[WHAT YOU HAVE TO DO]
Output the full listing verbatim.

━━ DATA FOR ANALYSIS ━━

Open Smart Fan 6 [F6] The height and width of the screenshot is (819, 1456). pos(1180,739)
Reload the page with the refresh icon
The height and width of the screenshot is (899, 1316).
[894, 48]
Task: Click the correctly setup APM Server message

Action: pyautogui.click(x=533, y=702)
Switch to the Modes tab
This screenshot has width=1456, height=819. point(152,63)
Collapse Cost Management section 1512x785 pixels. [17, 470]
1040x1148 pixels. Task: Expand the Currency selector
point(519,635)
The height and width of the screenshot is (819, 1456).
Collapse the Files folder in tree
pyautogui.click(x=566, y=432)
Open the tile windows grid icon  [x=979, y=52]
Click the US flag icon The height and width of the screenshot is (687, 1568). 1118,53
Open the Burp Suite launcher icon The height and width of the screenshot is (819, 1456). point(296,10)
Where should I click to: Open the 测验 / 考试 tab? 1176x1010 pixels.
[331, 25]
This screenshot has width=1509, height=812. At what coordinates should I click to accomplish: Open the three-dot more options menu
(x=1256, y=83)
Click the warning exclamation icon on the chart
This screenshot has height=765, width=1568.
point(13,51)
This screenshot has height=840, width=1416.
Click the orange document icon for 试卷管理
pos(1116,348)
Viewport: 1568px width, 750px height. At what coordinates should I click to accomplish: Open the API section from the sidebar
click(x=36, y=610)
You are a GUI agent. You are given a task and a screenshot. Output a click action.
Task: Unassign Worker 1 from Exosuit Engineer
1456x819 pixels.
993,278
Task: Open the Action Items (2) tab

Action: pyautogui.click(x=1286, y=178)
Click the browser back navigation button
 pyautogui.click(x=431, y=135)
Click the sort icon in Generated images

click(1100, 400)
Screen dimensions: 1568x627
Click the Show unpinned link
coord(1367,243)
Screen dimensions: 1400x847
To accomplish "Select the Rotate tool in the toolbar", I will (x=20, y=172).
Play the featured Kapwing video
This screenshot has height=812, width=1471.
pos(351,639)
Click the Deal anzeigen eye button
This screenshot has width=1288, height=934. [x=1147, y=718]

━━━

[SOLUTION TO THE EXERCISE]
Open Smart Fan 6 [F6] The height and width of the screenshot is (819, 1456). pos(1180,739)
Reload the page with the refresh icon
The height and width of the screenshot is (899, 1316).
[894, 48]
Task: Click the correctly setup APM Server message

Action: pyautogui.click(x=533, y=702)
Switch to the Modes tab
This screenshot has width=1456, height=819. point(152,63)
Collapse Cost Management section 1512x785 pixels. [17, 470]
1040x1148 pixels. Task: Expand the Currency selector
point(519,635)
The height and width of the screenshot is (819, 1456).
Collapse the Files folder in tree
pyautogui.click(x=566, y=432)
Open the tile windows grid icon  [x=979, y=52]
Click the US flag icon The height and width of the screenshot is (687, 1568). 1118,53
Open the Burp Suite launcher icon The height and width of the screenshot is (819, 1456). point(296,10)
Where should I click to: Open the 测验 / 考试 tab? 1176x1010 pixels.
[331, 25]
This screenshot has width=1509, height=812. At what coordinates should I click to accomplish: Open the three-dot more options menu
(x=1256, y=83)
Click the warning exclamation icon on the chart
This screenshot has height=765, width=1568.
point(13,51)
This screenshot has height=840, width=1416.
Click the orange document icon for 试卷管理
pos(1116,348)
Viewport: 1568px width, 750px height. At what coordinates should I click to accomplish: Open the API section from the sidebar
click(x=36, y=610)
You are a GUI agent. You are given a task and a screenshot. Output a click action.
Task: Unassign Worker 1 from Exosuit Engineer
1456x819 pixels.
993,278
Task: Open the Action Items (2) tab

Action: pyautogui.click(x=1286, y=178)
Click the browser back navigation button
 pyautogui.click(x=431, y=135)
Click the sort icon in Generated images

click(1100, 400)
Screen dimensions: 1568x627
Click the Show unpinned link
coord(1367,243)
Screen dimensions: 1400x847
To accomplish "Select the Rotate tool in the toolbar", I will (x=20, y=172).
Play the featured Kapwing video
This screenshot has height=812, width=1471.
pos(351,639)
Click the Deal anzeigen eye button
This screenshot has width=1288, height=934. [x=1147, y=718]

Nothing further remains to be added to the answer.